The task: Look below for the line that contains "Expand the Select table dropdown", then copy it and each following line exactly, through and including the line that contains "Task: Open the 关于我们 footer link".

╭──

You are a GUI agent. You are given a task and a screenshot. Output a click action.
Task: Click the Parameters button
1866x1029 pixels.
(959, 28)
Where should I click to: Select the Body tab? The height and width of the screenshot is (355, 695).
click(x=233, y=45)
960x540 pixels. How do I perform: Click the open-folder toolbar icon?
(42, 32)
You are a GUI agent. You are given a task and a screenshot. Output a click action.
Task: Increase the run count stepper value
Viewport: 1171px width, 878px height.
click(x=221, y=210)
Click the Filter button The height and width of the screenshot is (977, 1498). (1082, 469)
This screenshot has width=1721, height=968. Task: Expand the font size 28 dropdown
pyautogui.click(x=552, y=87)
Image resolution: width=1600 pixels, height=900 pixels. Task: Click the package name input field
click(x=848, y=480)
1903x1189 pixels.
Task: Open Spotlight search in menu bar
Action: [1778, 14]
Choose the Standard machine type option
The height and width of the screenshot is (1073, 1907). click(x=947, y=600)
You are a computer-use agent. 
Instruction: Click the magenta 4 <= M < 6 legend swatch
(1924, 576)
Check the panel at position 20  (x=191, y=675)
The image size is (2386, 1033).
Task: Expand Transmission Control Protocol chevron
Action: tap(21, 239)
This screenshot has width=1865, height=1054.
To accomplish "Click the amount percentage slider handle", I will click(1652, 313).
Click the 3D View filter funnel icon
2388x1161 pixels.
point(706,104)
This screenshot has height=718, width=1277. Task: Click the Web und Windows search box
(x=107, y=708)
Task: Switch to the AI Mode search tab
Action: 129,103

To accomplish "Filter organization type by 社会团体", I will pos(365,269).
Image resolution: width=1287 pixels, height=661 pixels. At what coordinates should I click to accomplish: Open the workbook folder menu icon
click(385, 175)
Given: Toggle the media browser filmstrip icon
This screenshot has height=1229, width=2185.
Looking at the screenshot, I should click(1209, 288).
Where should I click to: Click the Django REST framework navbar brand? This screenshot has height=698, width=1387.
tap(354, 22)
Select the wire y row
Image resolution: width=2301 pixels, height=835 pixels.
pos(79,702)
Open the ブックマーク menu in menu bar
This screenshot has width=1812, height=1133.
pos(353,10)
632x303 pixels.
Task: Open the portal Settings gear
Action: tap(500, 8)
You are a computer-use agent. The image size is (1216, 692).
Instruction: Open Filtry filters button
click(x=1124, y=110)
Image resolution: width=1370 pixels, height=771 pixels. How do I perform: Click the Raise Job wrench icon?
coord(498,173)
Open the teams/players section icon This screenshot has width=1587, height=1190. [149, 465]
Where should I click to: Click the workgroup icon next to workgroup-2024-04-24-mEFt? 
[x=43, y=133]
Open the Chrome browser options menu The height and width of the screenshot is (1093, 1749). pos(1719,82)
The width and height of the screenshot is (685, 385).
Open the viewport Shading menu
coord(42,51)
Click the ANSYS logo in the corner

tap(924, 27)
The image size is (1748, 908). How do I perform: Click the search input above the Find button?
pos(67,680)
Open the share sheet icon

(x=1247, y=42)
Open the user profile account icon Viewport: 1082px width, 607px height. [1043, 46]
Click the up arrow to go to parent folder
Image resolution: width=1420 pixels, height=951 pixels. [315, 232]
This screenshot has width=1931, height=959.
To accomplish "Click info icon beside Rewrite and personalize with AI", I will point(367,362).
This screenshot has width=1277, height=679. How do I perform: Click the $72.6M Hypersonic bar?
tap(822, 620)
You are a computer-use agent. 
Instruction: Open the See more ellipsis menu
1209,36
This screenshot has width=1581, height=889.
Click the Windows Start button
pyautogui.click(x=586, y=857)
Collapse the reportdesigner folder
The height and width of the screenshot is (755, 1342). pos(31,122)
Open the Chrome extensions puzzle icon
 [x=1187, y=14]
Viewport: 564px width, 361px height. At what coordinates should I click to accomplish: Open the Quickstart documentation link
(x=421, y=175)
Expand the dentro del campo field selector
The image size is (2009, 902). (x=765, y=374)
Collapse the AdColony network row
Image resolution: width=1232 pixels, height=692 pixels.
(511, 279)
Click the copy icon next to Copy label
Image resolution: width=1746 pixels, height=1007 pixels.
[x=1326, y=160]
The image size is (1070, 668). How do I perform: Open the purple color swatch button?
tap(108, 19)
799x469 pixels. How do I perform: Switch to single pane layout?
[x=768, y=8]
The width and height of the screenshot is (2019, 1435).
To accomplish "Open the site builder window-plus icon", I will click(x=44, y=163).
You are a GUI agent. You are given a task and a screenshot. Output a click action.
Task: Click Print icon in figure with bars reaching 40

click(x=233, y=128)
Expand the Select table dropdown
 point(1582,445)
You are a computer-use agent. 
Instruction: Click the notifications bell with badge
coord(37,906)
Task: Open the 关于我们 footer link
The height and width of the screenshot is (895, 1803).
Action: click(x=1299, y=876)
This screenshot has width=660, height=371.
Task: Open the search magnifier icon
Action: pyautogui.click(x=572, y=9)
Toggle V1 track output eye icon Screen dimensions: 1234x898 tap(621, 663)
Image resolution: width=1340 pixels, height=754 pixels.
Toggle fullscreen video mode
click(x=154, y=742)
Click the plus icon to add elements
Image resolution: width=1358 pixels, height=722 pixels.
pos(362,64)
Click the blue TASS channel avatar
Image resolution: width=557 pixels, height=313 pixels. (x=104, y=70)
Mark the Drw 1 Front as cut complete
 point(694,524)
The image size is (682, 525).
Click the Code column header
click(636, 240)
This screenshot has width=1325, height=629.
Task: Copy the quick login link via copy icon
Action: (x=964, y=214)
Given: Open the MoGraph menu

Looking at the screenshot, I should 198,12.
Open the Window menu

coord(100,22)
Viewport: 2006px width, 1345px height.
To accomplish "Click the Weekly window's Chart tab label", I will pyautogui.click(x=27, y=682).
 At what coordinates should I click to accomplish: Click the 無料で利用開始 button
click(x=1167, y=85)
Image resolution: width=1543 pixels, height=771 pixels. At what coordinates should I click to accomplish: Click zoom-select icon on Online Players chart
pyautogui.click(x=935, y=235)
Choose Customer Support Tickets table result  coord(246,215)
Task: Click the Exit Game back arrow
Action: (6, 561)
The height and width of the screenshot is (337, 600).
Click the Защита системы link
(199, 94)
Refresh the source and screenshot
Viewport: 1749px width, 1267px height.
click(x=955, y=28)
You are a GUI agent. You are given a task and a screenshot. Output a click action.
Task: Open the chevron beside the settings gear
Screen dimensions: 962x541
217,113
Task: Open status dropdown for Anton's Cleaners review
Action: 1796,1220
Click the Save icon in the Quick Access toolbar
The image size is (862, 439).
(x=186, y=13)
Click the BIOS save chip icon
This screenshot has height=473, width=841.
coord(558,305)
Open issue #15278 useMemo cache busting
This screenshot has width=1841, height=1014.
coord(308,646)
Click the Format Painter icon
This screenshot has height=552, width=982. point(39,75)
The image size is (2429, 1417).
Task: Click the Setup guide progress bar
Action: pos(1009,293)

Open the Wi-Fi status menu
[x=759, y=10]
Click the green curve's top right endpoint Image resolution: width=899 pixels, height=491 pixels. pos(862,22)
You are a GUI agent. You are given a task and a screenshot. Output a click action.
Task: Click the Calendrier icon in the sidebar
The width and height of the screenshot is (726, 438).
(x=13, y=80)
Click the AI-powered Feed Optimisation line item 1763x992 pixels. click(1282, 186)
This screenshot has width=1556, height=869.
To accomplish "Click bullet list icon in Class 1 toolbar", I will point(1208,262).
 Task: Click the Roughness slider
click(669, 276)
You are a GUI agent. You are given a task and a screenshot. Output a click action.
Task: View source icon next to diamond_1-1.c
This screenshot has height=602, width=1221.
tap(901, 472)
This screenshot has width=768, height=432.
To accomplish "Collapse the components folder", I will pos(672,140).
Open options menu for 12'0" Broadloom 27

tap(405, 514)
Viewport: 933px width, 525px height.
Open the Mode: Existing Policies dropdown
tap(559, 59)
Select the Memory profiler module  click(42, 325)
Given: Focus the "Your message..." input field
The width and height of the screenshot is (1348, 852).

╰──

Task response:
Expand the Select table dropdown
 point(1582,445)
You are a computer-use agent. 
Instruction: Click the notifications bell with badge
coord(37,906)
Task: Open the 关于我们 footer link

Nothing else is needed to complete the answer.